The script is currently creating and destroying the serial port object every frame. I suspect this could be behind the lockup.

So instead of using a python script, use a python module. This allows you to create the serial port once at the start of the game, read from it every frame, and close it when the game ends.

See this stackexchange question:
https://blender.stackexchange.com/questions/80971/blender-game-controller-using-arduino-not-working-properly

Hi Daedalus,

Thank you for your reply. I have looked into using matrices but I decided against it because I have limited knowledge in python so I can’t see how it would be an improvement.

Hi WKnight,

Thank you for your reply. This sounds like this could be the reason for why the animation is not updating. Would you perhaps have any advice on how I could fix this?

Thank you,

Karan Obhrai

Hi rtggg50,

Thank you for your reply as well. Are there any refreshing methodology excluding the methods I have already tried you could recommend please?

Hi sdfgeoff,

Thank you for your reply. I have attempted to fix this, because I do occasionally also get the error when the script running again interferes with a previous script also running as the com port is already being used. But would you have any idea how to access the serial port via modules please because when trying lines of code such as:

from __main__ import *

and

import script

This doesn’t seem to want to run in blender either. Would you know what I may be doing wrong with this. (I did work in a normal blender script but when I tried to run it through the game engine, it could not find the variables for some reason. Perhaps I may need to reference it slightly differently if running it through the game engine e.g. a system file path?

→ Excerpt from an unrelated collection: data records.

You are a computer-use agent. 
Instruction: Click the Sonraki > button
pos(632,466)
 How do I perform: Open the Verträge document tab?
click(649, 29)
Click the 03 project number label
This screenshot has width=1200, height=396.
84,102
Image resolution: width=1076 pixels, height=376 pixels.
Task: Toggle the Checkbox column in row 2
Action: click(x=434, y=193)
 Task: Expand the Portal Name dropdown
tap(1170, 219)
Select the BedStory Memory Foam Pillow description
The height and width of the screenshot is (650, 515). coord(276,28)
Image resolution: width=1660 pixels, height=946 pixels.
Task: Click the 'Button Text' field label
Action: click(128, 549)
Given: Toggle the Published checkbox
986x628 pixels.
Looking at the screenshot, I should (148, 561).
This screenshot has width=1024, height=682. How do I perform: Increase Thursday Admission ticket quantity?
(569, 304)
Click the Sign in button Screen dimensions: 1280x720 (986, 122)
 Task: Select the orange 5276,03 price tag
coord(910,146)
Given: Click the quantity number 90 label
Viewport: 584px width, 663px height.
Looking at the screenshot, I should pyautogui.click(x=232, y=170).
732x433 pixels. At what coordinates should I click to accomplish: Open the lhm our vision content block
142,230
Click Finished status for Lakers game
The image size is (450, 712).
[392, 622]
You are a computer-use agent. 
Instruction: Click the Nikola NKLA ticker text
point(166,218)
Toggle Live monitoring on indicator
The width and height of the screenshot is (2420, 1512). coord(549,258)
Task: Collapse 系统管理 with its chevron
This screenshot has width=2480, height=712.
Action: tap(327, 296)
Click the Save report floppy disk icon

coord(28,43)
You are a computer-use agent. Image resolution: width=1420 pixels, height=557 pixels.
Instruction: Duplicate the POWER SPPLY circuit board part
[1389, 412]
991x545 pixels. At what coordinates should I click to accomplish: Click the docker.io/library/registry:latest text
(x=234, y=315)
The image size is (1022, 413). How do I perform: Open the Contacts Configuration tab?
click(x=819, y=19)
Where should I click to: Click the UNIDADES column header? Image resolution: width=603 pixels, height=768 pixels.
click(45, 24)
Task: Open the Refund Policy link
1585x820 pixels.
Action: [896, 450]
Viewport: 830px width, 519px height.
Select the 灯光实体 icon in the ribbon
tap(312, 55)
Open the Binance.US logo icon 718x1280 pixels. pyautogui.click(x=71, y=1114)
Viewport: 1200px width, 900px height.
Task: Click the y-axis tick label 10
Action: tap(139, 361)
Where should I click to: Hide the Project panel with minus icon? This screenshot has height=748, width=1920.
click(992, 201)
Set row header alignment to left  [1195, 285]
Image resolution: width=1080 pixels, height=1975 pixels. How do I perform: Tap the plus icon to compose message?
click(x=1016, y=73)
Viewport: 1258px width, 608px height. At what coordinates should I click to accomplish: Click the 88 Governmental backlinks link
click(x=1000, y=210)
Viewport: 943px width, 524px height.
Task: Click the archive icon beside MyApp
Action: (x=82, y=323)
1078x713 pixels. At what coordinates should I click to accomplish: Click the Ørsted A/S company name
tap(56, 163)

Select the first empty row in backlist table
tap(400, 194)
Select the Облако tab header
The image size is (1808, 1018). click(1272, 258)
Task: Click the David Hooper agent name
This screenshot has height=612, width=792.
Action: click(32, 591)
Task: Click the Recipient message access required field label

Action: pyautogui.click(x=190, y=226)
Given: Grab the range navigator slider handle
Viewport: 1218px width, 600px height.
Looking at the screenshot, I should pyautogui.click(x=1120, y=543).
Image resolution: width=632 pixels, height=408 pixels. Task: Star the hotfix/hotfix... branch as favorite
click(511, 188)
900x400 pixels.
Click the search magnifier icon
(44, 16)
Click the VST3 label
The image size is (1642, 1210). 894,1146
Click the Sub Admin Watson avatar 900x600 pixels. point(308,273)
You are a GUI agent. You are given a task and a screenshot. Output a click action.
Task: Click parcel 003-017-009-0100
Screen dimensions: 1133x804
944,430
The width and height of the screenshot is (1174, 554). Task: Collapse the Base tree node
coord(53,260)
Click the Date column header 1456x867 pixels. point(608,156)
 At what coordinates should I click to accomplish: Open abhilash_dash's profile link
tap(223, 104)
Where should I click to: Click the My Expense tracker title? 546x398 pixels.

I already told you how to fix it in my message. But it seems like there is an other way if you look at the code used in the link provided by sdfgeoff.

serial.isWaiting() > 0 seems to be a decent test before trying to read anything.

Modules work with the BGE.

I saw you did patch the sys.path, I guess it is because you used pip install pyserial using your Python installation, instead of the one packed with Blender.

To run pip for Blender, you need to run the console from Blender (the “Console” panel), and do something like

import ensurepip
ensurepip.bootstrap()

This will create a pip.py executable somewhere around your_blender_install/Blender/3.5/Scripts.

So you need to use this pip and not the one from your Python installation.


Also, why would you do from __main__ import * ???

I don’t want to make you code complicated. I do not know the specs of your system. However, is a link to how a serial port handles a scene:
https://blender.stackexchange.com/questions/64940/serial-port-close-in-scene-update-post

Another way is to look at your logic blocks and set the Always sensors to do run the check of the code once the serial port close. You could also do a blind code check if it was update with “object.refresh” which is found in webcam game or bge.logic.object.refresh(True):

refresh video

import bge
if hasattr(bge.logic, ‘video’):
bge.logic.video.refresh(True)

I suggested this because if the class is public then it could be assess by a new class under object oriented coding standard which Python (C++ higher language) is.

I notice that you don’t have a way to hold “a pointer” so the module knows when to read the next set of data. If that is the case you need a read methodology that is for very large data sets. However, if you have a really good system with lots of memory and don’t want to run it on a standard store brought device (2 GB or less) then forget it.

Just in case, here is a typical module:

# file: your_project/module.py

# patching pypath
import sys
sys.path.append("C:\\Users\Student\AppData\Local\Programs\Python\Python35-32\Lib\site-packages")

# imports
import weakref
import serial
import bge

# module global
CONNECTION = serial.Serial('COM5', 115200)

# make sure the serial is closed when the BGE is closed too
def finish():
    CONNECTION.close()
weakref.finalize(bge.logic, finish)

# this could be your "main" function
def arduino(controller):
    owner = controller.owner
    
    # your code here...

Then you call the functions you need, such as module.arduino from a Python Module controller.